- _What you should do_
Go through the entries below and return every line that contains "Customers".

- _Provided entries_
══════════════════════════════

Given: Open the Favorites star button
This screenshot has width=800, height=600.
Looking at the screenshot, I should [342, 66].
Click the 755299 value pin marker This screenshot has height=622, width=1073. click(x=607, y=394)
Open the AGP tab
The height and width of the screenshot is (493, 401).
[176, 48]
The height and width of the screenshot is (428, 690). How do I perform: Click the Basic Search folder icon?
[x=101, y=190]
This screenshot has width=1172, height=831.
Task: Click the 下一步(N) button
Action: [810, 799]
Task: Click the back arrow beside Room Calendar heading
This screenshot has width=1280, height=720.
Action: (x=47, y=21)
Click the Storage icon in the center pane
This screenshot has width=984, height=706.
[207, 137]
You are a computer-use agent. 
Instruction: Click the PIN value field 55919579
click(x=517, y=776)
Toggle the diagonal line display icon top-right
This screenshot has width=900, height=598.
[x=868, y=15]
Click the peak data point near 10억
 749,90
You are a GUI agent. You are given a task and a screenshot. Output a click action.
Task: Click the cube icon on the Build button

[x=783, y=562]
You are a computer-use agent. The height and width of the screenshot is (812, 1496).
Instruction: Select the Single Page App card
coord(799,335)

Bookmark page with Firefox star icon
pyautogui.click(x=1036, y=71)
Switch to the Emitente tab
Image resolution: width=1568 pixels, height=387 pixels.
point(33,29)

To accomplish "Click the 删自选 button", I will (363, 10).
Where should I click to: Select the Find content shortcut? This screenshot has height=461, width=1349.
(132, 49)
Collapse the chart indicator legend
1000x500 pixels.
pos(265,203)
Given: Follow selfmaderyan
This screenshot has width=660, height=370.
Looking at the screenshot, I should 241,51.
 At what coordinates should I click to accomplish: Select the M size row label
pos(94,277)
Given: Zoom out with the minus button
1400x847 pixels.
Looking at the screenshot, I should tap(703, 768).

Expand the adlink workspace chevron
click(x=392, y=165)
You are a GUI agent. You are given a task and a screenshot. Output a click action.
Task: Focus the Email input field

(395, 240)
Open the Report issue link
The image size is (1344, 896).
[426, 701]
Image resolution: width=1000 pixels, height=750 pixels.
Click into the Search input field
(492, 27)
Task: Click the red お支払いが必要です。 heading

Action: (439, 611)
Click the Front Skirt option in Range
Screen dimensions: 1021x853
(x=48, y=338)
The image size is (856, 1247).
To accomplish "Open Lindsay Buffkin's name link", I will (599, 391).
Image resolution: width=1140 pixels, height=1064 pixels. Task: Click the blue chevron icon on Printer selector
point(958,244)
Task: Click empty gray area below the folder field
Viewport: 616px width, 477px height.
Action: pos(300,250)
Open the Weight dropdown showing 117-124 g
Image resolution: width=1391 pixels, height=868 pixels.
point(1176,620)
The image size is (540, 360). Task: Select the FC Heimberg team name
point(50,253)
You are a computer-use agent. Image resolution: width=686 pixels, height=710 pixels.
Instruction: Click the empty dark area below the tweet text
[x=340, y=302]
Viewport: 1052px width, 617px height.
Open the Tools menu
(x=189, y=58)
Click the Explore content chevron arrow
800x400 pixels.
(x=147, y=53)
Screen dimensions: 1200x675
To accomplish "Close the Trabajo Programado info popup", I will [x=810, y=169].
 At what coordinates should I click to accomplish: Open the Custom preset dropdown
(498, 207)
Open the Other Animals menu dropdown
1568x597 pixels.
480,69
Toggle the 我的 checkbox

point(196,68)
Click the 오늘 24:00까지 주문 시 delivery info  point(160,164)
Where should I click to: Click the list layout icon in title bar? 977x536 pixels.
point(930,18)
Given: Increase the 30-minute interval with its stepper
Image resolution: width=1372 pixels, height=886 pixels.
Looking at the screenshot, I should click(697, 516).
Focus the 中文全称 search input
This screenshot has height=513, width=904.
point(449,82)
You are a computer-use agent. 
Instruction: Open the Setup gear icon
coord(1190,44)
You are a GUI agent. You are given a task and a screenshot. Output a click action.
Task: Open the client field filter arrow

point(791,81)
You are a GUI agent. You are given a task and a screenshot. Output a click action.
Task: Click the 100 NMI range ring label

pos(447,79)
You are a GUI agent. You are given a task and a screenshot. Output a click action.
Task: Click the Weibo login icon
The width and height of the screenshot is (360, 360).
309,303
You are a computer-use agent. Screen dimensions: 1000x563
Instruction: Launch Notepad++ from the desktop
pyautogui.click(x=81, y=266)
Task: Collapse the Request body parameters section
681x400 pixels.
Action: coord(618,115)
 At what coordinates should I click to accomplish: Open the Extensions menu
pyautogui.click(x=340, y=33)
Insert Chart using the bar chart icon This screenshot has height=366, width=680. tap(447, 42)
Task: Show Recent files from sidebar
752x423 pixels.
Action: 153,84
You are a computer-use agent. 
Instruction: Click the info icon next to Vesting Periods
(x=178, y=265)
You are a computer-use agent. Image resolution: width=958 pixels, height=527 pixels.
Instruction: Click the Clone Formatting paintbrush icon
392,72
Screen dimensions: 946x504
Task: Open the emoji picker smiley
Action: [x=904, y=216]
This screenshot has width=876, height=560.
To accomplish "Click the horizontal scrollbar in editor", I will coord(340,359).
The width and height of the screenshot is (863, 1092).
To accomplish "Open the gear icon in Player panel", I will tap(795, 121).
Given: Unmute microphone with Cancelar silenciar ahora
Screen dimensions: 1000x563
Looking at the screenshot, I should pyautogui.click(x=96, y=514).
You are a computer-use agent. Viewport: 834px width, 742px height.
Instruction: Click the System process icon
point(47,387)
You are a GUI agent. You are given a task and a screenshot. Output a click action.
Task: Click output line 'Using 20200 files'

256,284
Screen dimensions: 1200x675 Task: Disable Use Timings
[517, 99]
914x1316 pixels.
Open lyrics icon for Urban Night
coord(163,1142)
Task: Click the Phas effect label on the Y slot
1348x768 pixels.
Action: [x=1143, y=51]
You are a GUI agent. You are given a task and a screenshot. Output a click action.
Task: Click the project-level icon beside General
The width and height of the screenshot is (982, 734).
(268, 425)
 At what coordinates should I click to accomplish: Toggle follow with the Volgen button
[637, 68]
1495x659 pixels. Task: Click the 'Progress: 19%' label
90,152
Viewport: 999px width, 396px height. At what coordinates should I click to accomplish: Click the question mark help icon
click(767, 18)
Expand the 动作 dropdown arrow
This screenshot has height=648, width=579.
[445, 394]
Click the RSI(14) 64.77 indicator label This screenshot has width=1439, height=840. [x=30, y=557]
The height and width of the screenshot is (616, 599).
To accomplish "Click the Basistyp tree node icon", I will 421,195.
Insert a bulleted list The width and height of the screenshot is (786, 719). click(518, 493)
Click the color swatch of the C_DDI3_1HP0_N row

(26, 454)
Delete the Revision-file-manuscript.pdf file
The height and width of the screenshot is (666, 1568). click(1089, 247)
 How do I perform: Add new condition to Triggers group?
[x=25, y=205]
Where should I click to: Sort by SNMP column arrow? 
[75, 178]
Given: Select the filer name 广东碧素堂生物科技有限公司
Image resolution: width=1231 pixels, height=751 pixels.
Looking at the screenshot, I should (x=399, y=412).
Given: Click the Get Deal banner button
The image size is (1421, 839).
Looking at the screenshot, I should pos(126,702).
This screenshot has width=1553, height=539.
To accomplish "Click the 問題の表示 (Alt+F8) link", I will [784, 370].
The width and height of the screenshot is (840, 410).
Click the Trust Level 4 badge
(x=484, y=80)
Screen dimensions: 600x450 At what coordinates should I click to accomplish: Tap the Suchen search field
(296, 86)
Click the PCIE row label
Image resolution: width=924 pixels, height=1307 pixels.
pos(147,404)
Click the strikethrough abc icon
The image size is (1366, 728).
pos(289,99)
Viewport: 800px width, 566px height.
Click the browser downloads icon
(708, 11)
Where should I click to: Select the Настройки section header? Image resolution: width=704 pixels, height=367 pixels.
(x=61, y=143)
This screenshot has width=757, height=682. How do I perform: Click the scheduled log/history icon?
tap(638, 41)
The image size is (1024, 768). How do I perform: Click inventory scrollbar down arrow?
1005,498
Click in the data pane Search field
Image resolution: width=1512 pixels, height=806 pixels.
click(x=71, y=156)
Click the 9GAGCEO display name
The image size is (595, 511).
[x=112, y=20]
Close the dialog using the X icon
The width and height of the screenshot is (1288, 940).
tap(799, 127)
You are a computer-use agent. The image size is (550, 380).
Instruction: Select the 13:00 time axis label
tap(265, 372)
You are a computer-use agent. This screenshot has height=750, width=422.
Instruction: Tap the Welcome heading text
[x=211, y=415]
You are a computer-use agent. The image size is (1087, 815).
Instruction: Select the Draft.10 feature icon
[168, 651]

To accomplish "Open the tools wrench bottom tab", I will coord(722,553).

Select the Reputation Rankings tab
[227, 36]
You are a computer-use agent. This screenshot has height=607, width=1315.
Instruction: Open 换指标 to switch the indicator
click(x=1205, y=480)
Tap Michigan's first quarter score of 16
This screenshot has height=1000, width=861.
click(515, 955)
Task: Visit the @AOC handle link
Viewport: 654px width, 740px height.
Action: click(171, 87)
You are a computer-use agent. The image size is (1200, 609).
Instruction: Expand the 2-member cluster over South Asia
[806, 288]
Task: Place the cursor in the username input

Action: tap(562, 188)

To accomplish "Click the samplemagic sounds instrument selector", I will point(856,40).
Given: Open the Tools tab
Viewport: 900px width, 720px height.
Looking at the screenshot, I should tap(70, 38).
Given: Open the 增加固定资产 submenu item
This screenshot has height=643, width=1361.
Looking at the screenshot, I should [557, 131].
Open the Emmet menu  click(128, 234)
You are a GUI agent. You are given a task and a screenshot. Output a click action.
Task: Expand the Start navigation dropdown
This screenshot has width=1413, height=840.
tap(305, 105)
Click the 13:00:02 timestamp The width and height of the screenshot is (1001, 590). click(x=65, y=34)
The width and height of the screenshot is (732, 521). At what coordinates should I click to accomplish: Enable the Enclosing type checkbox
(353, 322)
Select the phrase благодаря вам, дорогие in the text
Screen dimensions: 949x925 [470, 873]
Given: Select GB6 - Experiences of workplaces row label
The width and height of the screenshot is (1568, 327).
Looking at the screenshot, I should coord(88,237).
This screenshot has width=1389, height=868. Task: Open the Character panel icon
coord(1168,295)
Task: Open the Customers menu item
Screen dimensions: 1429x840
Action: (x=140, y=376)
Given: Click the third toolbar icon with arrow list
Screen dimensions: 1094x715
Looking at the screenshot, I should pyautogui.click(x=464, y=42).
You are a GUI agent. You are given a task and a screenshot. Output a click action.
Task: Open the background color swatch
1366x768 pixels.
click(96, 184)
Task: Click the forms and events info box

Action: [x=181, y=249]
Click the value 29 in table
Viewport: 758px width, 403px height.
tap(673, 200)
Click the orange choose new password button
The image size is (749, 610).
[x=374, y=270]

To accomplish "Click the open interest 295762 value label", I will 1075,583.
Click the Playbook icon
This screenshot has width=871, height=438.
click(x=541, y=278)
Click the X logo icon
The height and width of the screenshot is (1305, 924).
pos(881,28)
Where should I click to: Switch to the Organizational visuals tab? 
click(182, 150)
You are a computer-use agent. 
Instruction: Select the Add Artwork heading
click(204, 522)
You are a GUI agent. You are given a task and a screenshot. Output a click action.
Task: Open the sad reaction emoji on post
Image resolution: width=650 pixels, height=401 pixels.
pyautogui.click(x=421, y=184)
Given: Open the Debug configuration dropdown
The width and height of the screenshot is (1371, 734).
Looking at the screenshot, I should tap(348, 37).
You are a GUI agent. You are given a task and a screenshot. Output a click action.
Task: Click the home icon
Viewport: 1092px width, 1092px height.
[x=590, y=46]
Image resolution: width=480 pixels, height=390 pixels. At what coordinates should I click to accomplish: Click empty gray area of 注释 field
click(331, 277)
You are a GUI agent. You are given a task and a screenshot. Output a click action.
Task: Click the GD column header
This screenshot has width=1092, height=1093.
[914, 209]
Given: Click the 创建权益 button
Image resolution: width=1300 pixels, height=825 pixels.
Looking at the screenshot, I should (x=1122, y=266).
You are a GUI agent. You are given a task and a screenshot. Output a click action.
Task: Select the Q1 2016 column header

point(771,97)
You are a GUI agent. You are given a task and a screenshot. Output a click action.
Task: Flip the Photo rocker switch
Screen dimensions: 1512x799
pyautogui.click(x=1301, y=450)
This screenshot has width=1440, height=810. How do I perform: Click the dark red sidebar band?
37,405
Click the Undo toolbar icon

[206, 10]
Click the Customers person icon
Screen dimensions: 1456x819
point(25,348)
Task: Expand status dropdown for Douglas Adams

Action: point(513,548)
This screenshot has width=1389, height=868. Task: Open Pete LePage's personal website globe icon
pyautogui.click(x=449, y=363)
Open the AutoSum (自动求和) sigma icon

══════════════════════════════

- _Response below_
Task: Open the Customers menu item
Click the Customers person icon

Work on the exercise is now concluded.